_What you need to do_: Report every line of the data below that contains the string "slider".

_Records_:
-=-=-=-=-
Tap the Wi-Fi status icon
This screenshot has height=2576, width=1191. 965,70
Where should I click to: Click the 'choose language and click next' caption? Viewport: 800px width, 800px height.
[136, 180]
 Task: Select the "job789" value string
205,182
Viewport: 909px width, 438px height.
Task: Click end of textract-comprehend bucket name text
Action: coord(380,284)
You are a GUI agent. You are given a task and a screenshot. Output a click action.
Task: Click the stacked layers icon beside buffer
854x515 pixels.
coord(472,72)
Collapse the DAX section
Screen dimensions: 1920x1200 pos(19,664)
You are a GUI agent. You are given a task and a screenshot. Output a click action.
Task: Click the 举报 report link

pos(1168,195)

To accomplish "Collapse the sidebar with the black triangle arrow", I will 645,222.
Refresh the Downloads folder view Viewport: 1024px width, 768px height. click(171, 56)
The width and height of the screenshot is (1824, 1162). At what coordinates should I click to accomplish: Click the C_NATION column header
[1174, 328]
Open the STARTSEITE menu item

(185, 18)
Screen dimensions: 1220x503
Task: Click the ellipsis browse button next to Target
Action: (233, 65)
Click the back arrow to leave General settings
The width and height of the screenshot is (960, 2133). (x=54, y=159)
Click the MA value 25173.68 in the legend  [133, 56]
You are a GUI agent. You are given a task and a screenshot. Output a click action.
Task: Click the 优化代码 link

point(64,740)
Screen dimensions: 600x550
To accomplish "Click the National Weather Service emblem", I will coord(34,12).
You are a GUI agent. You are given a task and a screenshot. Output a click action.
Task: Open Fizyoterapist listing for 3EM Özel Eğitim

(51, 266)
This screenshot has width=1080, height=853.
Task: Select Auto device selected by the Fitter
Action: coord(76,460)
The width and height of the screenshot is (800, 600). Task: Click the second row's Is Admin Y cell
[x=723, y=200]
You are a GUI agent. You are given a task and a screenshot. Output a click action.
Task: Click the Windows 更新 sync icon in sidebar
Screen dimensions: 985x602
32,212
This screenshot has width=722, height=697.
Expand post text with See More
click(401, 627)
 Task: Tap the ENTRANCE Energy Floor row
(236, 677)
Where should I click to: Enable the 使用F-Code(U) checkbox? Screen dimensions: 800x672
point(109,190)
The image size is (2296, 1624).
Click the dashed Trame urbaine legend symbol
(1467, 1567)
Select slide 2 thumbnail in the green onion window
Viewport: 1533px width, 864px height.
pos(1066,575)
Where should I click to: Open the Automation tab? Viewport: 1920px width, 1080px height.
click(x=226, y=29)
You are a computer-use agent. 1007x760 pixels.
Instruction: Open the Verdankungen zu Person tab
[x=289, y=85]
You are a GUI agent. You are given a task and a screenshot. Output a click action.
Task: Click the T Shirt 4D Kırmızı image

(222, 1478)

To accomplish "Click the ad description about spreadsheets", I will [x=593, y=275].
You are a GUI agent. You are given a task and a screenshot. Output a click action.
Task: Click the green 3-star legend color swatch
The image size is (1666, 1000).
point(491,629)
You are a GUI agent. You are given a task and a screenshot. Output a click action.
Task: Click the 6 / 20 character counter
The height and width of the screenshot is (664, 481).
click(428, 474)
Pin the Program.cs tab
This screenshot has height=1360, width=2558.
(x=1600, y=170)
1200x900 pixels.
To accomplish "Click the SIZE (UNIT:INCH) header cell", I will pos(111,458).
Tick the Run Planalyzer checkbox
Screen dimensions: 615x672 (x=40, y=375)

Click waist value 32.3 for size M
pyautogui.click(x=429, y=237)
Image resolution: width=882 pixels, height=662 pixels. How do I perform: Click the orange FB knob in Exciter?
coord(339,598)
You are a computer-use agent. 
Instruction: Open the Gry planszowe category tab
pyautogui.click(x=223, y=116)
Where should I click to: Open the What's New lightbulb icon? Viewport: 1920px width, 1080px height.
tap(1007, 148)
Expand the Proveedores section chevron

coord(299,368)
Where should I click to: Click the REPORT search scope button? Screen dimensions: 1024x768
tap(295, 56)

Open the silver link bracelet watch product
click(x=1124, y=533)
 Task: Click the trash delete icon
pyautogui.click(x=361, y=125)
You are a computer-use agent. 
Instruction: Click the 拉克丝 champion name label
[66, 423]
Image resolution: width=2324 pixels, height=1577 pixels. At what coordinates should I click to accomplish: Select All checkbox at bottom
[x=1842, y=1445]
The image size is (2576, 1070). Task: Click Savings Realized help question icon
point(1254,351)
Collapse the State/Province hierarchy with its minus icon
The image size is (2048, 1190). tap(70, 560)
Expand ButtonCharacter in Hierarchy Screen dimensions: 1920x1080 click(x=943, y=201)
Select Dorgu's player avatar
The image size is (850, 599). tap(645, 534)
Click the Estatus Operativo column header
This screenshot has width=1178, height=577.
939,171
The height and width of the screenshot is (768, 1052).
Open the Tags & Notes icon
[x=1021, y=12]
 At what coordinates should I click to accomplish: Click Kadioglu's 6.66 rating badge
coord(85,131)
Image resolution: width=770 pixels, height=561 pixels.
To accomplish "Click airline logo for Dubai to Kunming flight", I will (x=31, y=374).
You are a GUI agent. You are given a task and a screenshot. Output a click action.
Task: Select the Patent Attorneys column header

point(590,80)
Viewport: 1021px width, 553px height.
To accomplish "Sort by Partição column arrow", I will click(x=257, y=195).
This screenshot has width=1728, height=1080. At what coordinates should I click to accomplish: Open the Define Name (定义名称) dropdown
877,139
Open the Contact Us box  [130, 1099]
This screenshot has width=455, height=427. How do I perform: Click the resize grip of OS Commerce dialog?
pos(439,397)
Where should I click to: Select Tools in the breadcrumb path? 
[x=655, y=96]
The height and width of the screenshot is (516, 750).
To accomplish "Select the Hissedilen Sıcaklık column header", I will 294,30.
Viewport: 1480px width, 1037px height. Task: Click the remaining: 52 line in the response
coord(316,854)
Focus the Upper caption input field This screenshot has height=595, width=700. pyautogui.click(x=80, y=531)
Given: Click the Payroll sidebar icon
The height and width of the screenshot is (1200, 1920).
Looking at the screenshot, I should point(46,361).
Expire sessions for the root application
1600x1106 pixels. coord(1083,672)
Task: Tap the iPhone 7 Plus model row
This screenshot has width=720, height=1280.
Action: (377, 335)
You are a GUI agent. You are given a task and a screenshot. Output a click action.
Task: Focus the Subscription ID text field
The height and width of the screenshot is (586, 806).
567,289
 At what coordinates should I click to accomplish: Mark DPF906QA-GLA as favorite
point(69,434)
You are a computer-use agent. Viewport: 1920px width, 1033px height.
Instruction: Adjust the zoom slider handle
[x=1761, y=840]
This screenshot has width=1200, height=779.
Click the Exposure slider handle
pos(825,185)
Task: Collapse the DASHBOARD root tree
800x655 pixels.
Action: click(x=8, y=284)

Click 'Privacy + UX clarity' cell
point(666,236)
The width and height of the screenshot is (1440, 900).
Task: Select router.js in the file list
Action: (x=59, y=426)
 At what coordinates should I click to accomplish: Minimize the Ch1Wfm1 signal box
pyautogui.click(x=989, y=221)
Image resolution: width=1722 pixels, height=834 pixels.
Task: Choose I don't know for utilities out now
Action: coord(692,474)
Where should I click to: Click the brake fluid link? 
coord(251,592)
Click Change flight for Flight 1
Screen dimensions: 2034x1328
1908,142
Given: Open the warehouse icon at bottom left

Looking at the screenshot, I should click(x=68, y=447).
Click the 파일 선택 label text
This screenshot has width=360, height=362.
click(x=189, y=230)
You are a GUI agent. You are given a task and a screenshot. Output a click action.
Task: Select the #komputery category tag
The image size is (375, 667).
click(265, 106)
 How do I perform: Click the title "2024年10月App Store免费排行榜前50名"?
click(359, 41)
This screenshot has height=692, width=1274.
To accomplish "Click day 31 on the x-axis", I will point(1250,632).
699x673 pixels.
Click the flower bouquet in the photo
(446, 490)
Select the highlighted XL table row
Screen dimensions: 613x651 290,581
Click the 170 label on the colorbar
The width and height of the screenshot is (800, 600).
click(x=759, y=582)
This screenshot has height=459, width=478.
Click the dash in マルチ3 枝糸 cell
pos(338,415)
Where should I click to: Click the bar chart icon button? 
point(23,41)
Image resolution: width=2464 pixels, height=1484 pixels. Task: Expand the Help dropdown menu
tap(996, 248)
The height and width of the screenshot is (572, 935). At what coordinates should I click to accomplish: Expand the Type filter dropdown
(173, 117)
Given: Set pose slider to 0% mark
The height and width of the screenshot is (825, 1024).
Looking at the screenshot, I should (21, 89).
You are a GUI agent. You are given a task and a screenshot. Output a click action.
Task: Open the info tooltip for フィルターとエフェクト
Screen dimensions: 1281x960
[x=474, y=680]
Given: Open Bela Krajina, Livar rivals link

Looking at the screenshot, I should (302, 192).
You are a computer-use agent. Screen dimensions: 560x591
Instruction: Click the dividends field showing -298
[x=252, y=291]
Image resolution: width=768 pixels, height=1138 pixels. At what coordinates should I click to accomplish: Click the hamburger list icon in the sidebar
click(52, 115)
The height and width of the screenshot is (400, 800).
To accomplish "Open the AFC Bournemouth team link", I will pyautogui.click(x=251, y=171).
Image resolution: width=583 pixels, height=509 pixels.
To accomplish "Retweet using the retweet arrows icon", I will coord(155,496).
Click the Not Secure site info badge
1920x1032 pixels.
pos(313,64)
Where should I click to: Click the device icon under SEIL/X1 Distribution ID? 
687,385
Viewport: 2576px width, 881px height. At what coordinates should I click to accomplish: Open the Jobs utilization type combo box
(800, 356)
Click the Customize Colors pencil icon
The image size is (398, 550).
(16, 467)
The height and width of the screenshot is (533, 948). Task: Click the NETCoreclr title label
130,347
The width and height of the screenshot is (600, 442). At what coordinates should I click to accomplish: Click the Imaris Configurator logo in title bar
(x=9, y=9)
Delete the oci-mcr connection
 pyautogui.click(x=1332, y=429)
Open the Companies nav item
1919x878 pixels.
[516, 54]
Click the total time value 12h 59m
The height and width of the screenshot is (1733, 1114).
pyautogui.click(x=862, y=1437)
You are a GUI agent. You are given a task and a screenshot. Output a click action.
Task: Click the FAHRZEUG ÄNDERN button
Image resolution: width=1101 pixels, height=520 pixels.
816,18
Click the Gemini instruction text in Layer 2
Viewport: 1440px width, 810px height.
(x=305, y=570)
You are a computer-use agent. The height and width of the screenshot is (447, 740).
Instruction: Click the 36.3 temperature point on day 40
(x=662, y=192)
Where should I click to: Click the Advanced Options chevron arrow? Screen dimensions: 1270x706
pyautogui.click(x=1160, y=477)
-=-=-=-=-
_Exercise output_:
Instruction: Adjust the zoom slider handle
Click the Exposure slider handle
Given: Set pose slider to 0% mark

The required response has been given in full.